На участке не было дома. От ворот метров на пятнадцать в глубь участка тянулась бетонная подъездная дорожка, на которой стояли два забрызганных грязью джипа, а дальше начинался казавшийся нетронутым лес, на фоне которого почти терялись крытый рубероидом посеревший дощатый навес для дров и аккуратная, словно с картинки в модном журнале, печь для барбекю под красным черепичным козырьком. Приглядевшись, Виктор заметил между соснами замшелый бетонный оголовок погреба, и это было все.
– Нравится? – спросил сзади близнец. – Давай шевели поршнями.
– Куда шевелить-то?
– Да все прямо, не заблудишься.
Близнец отпустил наконец воротник, и Виктор зашагал по гладкому бетону дорожки мимо двух замызганных джипов прямиком к встававшей впереди них стене леса. У него за спиной с лязгом распахнулись ворота, зафырчал мотор – второй близнец загонял во двор осиротевшую «Ладу».
– Хмуриться не надо, лада, – пробормотал Виктор.
Он шагнул с бетона во влажную после затяжного дождя мертвую траву, вдыхая смешанные запахи осеннего леса и солярки, которой тянуло от джипов.
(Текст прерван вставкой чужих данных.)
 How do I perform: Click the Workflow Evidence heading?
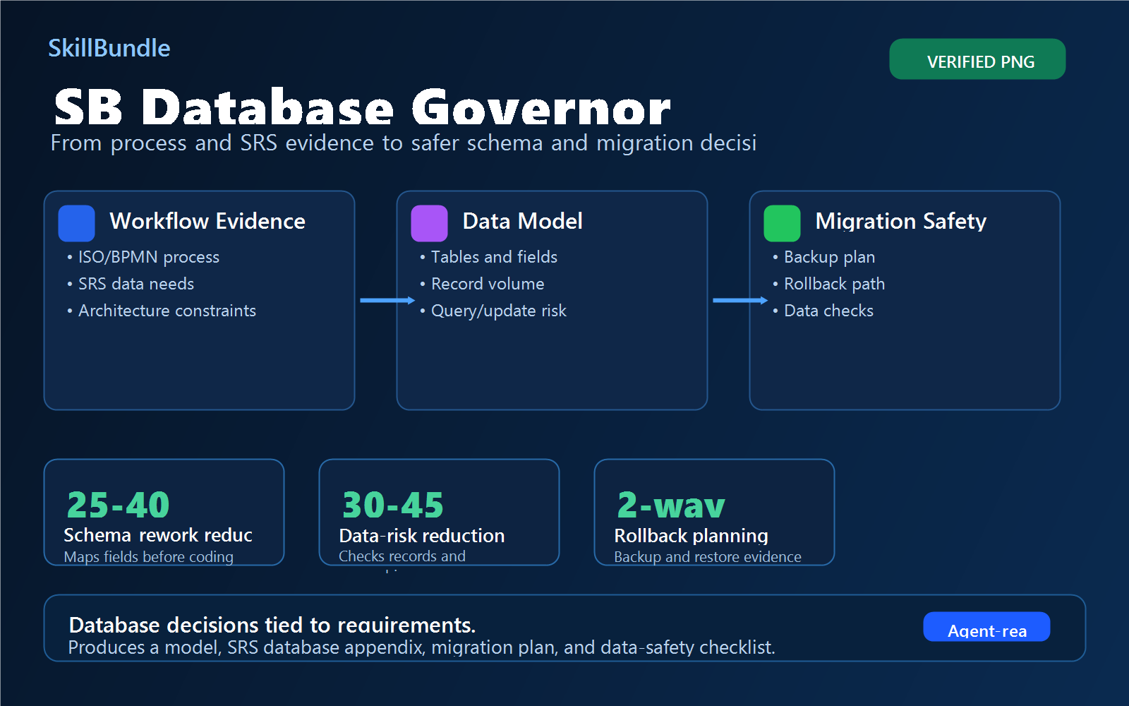(x=207, y=221)
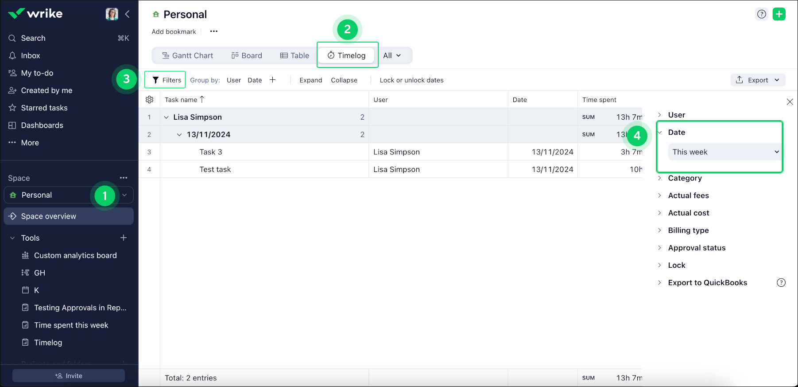Open Space options three-dot menu

click(124, 178)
Между стволами сосен вилась едва заметная тропинка, и Виктор бездумно зашагал по ней, слушая, как где-то неподалеку дробно стучит клювом по сосновому стволу неутомимый дятел. Близнец в кашемировом пальто неотступно следовал за ним, как аллегорическая фигура, изображающая злой рок, но Виктор очень быстро выбросил его из головы. В лесу было удивительно хорошо, и он был почти благодарен Кудрявому за то, что его привезли именно сюда.